NEW ORLEANS — Individuals with poststroke depression may respond best in the short term to a combination of a brief psychosocial and behavioral intervention and an antidepressant, Pamela H. Mitchell, Ph.D., reported at the International Stroke Conference 2008.
Patients with two alleles of a common polymorphism in the serotonin transporter gene (SERT) seemed to benefit most from the combination treatment, Dr. Mitchell said at the conference, sponsored by the American Stroke Association.
Recent meta-analyses of pooled data from clinical studies of poststroke depression have estimated that 33% of patients may be clinically depressed after having a stroke. Poststroke depression has been associated with poor rehabilitation and quality of life and may be a predictor of a subsequent stroke and death.
Very-short-duration clinical trials of selective serotonin reuptake inhibitors (SSRIs) have provided mixed results in terms of clinical response, and there is little evidence on the effectiveness of variants of cognitive-behavioral therapy or socially supportive interventions in treating poststroke depression. However, a variant of cognitive-behavioral therapy and pleasant events therapy, the “Seattle Protocols” was successful in reducing depression in Alzheimer's disease patients and in their caregivers, said Dr. Mitchell, of the school of public health and community medicine at the University of Washington, Seattle.
She and her colleagues randomized 101 patients to treatment with the Seattle Protocols intervention plus an SSRI prescribed by their own providers or to a control group of usual care (SSRI prescription with provider follow-up).

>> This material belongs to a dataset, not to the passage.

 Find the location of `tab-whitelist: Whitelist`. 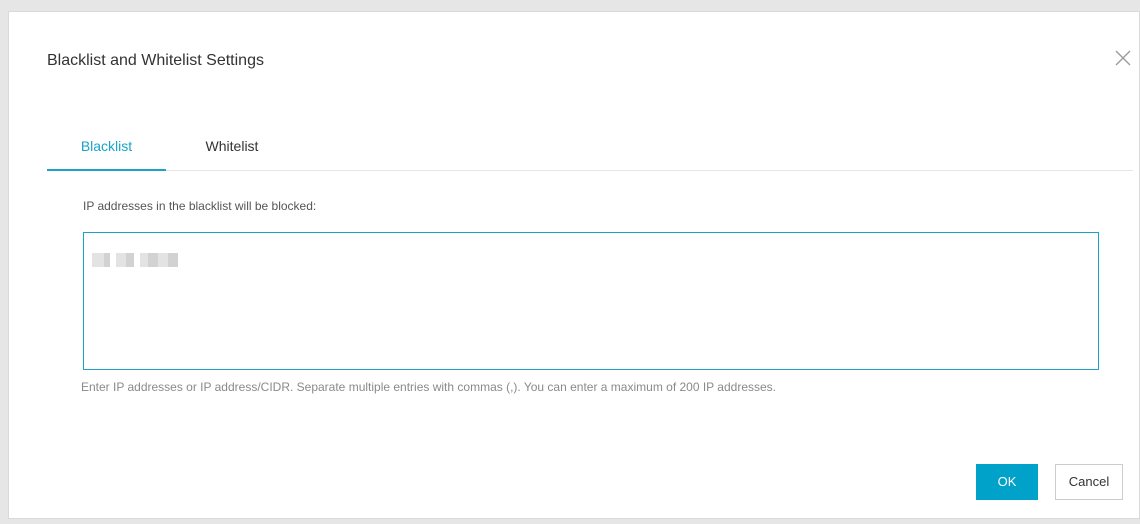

Both groups recieved written materials from the American Stroke Association about stroke and depression. The subjects had a mean age of 57 years; about 70% had a history of depression before their stroke.

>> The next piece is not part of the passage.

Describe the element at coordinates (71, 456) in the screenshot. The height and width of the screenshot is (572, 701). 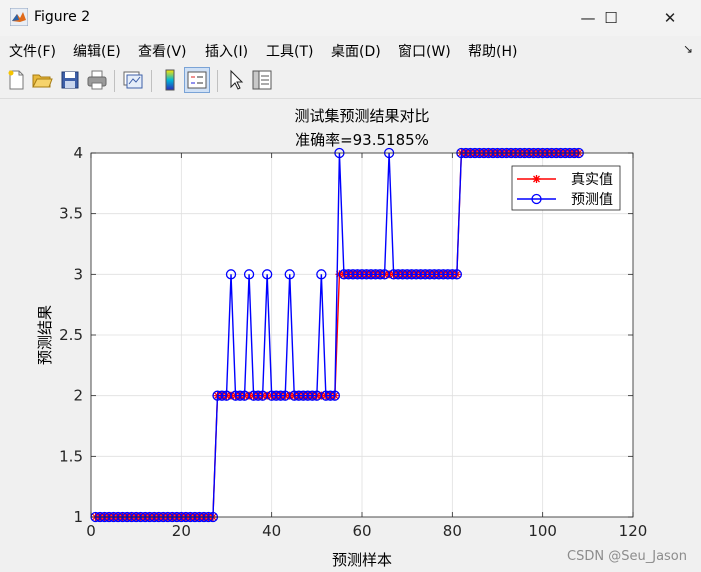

The nine-session, 8-week intervention is designed to increase the level of pleasant social events and activities and physical activity that may improve mood. Patients are taught behavioral strategies that reduce or prevent the behavioral and mood disturbances that are characteristic of stroke and depression. Patients and their caregivers (if present) also learn individualized problem-solving approaches.
At 9 weeks, 48 patients who received the intervention had significantly greater mean improvement on the Hamilton Depression Rating Scale (48%, from 20.4 at baseline to about 10.6) than did 53 control patients (19%, from 19 to about 15.4). More than half of those in the intervention group entered clinical remission (a score of 9 or less on the HDRS) by 1 year.
In 61 patients genotyped for polymorphisms in SERT, those with two “short” alleles for the 5-HTTLPR polymorphism of SERT were significantly more likely to respond to treatment in the intervention arm than if they had only one short allele or other versions of the polymorphism. The short allele seems to be associated with increased risk for depression and other mental disorders, she said. No such responses according to SERT genotype were seen in patients in the control arm.
Dr. Mitchell said she had no conflicts of interest to disclose.